By Eleanor O’Hagan
Columnist
The snow has come to Austria, Advent Markets are popping up in every little town throughout the hills, the sense of the familiar Christmas spirit is swirling in the air. So is the familiar sense of stress as students prepare for finals.
The foothills of the Austrian alps have become something extraordinary for me personally. The best way to put it is the way you felt about your backyard as a small child. It was familiar, something you knew well, and yet there was always adventure around the corner, a quest to go on, a beast to vanquish.
Now not only have I lost that sense of wonder in my own backyard, but now I am losing my new yard of Gaming. So……now what? Now nothing, the adventure still awaits!
I think we all tend to see our lives in phases, in semesters, school years, seasons, you name it. These are all good things to keep track of, knowing yourself and the times you’ve changed is a good thing. But if you only look at pieces of the puzzle it makes no sense.

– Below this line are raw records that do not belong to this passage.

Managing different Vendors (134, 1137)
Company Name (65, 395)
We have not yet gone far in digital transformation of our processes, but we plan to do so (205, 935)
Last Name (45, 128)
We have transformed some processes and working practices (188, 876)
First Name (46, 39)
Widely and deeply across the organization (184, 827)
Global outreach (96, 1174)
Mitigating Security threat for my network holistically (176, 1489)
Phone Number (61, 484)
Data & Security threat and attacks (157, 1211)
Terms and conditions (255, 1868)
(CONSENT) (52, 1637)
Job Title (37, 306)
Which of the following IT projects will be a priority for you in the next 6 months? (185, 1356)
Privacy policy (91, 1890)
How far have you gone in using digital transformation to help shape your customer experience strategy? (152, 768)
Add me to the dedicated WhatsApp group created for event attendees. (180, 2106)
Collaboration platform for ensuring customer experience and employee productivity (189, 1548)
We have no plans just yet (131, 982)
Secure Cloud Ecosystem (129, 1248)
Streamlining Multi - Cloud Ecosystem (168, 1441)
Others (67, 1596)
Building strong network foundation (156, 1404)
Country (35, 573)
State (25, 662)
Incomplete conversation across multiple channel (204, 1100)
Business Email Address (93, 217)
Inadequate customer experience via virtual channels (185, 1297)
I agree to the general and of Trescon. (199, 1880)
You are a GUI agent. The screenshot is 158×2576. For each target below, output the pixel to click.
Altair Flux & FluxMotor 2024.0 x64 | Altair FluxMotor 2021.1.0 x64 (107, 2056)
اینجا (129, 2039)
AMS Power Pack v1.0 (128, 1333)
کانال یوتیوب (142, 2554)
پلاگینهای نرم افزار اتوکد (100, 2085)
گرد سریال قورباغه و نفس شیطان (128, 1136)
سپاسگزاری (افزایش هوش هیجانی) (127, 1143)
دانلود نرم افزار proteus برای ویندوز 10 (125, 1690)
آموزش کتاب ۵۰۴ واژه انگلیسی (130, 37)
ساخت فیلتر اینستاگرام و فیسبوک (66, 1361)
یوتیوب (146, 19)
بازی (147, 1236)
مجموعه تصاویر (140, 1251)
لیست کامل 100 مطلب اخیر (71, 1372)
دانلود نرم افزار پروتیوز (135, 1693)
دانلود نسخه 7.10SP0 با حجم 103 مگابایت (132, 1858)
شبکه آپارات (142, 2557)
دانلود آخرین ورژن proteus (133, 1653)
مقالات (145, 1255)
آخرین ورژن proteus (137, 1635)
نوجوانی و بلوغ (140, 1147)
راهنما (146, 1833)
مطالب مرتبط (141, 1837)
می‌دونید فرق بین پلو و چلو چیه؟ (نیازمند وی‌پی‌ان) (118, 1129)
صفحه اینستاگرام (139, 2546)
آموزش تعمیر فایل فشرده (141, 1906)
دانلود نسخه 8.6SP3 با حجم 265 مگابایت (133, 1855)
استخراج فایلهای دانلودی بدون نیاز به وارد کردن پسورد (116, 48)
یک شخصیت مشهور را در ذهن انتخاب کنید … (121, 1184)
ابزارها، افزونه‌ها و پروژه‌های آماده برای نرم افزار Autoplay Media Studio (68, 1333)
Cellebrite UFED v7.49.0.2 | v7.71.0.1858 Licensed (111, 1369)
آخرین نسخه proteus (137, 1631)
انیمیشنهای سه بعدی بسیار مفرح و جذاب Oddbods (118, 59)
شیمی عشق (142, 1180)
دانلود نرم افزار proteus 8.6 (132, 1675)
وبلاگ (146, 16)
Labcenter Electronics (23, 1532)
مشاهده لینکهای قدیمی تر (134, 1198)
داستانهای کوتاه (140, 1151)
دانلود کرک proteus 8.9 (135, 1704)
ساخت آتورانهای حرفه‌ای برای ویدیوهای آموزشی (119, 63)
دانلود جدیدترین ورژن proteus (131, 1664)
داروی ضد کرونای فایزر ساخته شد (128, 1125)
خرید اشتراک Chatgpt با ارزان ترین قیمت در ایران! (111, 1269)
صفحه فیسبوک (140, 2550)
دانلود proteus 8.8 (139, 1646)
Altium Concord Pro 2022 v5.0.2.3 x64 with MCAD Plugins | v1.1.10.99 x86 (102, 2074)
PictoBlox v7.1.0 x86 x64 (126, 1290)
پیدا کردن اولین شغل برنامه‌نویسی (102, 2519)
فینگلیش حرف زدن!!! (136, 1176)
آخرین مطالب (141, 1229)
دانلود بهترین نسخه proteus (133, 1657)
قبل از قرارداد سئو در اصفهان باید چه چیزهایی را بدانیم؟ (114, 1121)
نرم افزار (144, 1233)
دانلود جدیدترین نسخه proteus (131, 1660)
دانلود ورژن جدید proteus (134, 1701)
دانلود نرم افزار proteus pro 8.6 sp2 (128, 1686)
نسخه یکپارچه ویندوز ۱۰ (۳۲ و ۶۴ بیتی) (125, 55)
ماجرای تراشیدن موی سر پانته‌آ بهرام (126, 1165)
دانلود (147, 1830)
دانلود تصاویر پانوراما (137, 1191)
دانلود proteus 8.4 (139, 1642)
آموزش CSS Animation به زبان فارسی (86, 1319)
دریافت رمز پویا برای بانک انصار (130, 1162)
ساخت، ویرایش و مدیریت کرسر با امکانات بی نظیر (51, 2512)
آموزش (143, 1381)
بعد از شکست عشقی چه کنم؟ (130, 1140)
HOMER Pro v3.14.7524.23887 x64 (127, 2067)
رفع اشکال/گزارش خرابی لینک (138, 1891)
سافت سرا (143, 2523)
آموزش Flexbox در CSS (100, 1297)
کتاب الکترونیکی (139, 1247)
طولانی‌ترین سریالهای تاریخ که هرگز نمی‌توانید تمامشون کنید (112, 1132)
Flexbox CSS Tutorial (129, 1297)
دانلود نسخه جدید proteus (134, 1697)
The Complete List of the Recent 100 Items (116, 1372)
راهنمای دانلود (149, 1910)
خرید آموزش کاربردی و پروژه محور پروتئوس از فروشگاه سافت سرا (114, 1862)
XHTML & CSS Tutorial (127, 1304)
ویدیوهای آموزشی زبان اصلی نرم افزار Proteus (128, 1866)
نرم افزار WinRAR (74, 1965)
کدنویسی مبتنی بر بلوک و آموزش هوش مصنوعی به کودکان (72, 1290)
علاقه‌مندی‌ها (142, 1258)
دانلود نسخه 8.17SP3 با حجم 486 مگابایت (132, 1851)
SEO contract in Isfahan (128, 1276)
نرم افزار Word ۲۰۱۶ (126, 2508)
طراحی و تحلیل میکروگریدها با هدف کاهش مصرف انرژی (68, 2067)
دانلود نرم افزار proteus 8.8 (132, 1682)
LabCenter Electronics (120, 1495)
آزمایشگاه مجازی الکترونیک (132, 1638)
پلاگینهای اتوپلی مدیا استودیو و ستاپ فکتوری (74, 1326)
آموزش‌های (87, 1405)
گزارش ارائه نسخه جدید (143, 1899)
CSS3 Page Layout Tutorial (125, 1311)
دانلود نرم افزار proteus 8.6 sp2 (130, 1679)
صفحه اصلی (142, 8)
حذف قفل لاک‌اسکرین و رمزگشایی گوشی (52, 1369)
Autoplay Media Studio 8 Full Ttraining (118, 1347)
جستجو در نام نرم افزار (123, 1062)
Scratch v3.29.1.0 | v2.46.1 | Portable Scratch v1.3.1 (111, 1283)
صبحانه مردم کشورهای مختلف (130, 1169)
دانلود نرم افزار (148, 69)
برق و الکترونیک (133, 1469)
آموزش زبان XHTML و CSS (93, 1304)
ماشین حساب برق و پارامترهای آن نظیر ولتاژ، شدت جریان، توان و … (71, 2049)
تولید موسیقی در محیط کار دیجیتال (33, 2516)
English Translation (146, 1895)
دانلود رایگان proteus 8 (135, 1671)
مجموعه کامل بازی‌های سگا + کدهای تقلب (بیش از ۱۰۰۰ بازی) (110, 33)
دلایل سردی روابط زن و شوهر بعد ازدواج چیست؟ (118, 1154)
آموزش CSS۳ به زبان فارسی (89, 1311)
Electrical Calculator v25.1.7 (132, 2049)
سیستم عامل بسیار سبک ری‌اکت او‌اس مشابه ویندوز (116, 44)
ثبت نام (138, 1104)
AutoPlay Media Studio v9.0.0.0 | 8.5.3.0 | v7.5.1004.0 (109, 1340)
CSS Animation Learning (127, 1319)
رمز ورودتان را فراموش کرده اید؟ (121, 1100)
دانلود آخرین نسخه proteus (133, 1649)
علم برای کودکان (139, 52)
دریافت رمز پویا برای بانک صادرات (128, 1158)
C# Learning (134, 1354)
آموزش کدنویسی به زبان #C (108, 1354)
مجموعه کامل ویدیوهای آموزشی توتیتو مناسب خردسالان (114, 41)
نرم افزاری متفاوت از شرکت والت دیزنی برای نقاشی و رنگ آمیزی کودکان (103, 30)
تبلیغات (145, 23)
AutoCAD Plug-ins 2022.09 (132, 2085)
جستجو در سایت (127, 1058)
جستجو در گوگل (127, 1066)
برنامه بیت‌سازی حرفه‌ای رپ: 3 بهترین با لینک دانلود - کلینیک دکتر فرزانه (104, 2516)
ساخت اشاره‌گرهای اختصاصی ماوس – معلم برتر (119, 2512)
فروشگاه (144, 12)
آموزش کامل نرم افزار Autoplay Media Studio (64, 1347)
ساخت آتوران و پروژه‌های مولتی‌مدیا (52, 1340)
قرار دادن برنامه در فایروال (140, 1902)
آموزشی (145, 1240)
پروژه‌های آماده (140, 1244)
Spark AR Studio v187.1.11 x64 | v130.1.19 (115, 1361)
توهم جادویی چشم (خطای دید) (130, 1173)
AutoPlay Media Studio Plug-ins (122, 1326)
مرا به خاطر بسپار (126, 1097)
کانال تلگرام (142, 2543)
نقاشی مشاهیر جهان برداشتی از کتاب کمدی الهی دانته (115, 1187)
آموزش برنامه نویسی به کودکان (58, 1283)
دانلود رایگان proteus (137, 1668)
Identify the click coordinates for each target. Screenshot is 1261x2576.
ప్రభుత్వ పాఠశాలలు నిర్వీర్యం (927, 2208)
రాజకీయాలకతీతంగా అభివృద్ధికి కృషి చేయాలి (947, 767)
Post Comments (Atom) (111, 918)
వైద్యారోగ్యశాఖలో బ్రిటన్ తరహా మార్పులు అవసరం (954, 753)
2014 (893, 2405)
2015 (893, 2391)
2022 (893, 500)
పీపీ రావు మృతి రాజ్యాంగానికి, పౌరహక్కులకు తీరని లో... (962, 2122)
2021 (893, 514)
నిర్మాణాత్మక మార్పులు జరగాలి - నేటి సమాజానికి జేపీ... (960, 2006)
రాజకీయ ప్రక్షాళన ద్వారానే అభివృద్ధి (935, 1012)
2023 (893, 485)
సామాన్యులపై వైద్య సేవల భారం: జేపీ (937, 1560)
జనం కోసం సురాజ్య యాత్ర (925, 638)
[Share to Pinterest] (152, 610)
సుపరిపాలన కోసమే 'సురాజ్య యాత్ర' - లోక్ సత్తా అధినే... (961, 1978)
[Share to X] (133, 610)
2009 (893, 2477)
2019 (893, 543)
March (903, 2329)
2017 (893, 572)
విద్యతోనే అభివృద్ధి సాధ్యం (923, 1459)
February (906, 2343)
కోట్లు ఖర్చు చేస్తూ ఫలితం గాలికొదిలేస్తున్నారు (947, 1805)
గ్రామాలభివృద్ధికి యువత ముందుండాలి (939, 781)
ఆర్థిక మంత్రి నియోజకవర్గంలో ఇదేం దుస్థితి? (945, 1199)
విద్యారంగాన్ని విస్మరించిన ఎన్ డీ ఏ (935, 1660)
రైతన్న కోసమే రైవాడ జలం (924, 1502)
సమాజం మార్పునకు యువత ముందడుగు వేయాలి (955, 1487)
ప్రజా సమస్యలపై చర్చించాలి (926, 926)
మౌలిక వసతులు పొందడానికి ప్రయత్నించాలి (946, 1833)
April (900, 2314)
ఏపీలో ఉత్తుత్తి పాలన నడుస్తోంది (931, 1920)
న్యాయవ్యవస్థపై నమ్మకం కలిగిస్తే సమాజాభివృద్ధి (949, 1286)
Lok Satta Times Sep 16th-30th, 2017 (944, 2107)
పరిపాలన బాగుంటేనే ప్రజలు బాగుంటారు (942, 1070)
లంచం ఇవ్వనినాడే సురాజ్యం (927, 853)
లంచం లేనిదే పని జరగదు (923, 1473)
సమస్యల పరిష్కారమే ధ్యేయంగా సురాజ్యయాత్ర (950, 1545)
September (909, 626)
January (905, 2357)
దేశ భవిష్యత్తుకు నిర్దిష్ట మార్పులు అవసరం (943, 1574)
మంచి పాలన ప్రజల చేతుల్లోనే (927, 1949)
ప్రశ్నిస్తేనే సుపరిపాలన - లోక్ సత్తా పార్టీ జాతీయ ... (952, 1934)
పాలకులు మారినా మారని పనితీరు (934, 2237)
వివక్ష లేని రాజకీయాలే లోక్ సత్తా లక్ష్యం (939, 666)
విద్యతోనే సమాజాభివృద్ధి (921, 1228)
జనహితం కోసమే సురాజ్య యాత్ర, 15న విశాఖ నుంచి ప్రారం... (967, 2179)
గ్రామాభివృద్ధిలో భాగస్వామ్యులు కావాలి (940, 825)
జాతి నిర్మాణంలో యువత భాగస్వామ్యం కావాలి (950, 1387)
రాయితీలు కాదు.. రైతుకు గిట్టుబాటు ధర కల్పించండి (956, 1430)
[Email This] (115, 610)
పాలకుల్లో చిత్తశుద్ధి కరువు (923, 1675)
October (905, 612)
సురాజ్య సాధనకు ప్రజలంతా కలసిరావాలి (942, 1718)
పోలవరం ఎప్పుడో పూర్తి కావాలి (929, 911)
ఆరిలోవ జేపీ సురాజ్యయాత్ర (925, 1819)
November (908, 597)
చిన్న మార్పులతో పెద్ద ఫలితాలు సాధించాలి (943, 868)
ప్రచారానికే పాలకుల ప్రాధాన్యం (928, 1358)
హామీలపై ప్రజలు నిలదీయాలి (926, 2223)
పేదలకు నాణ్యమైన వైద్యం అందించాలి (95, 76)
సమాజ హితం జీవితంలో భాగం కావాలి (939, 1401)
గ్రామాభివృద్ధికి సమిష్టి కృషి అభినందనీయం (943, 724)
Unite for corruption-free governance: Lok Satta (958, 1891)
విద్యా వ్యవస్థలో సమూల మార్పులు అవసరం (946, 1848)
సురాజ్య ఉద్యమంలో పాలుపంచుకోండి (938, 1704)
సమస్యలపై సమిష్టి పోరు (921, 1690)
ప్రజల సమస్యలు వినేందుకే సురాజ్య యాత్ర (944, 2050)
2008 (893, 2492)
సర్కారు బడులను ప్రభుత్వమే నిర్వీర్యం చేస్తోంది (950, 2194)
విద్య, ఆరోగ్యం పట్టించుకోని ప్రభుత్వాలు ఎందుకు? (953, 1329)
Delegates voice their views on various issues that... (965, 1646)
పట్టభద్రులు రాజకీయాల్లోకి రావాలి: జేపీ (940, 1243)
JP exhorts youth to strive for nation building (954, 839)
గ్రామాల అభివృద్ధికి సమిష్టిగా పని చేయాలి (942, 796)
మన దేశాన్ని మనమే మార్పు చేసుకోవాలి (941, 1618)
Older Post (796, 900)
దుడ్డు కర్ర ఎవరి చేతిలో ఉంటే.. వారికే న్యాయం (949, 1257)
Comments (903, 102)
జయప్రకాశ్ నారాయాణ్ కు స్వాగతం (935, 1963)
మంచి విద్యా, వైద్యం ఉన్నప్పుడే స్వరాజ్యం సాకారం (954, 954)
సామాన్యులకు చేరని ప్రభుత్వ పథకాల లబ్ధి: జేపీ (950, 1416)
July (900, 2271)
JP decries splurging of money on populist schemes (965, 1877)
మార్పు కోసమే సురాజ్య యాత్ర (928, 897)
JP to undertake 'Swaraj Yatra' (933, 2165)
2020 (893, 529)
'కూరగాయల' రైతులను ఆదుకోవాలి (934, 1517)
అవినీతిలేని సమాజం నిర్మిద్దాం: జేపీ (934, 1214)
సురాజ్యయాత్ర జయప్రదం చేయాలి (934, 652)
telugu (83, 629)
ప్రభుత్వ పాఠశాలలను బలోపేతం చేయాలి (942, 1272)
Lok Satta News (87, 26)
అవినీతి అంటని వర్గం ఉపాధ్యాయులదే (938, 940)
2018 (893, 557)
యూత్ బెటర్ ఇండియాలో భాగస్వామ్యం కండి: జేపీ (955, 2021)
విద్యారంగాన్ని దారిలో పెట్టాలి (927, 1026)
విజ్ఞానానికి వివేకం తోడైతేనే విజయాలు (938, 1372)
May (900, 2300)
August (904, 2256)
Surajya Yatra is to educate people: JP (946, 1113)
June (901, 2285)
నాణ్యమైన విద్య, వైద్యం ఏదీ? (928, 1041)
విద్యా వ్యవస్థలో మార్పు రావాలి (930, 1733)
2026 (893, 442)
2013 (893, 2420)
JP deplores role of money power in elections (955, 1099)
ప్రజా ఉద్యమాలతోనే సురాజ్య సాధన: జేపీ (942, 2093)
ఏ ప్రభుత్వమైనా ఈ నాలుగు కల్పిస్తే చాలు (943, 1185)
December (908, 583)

This piece of the puzzle known as the Austria Program has been amazing and full of adventurous moments. But the moments and the part of my adventure at those times on their own are not enough. They can’t stand alone, without the rest of all the adventures that led me to this Austrian semester and without all the adventures to come these moments won’t make a coherent puzzle.
If you have taken a philosophy class, which I’m assuming you have as you’re most likely a Franciscan student, you know the importance of the whole. You as a whole person are far more important then the pieces that make you. They are merely fragments of what you are or will be.
The adventure doesn’t end at the close of a semester, there’s no brand-new adventure waiting for you when you return home or back to school. It’s one long adventure that goes on and on.
So, to conclude our time together, with me as your clumsy correspondence in Austria, I will leave you with this for thought; how will you make sure you’re aware of the adventure? In the midst of tracking time and change, as you stumble through the mundane, boring routine of life or dullness of Christmas break how will you remember the adventure?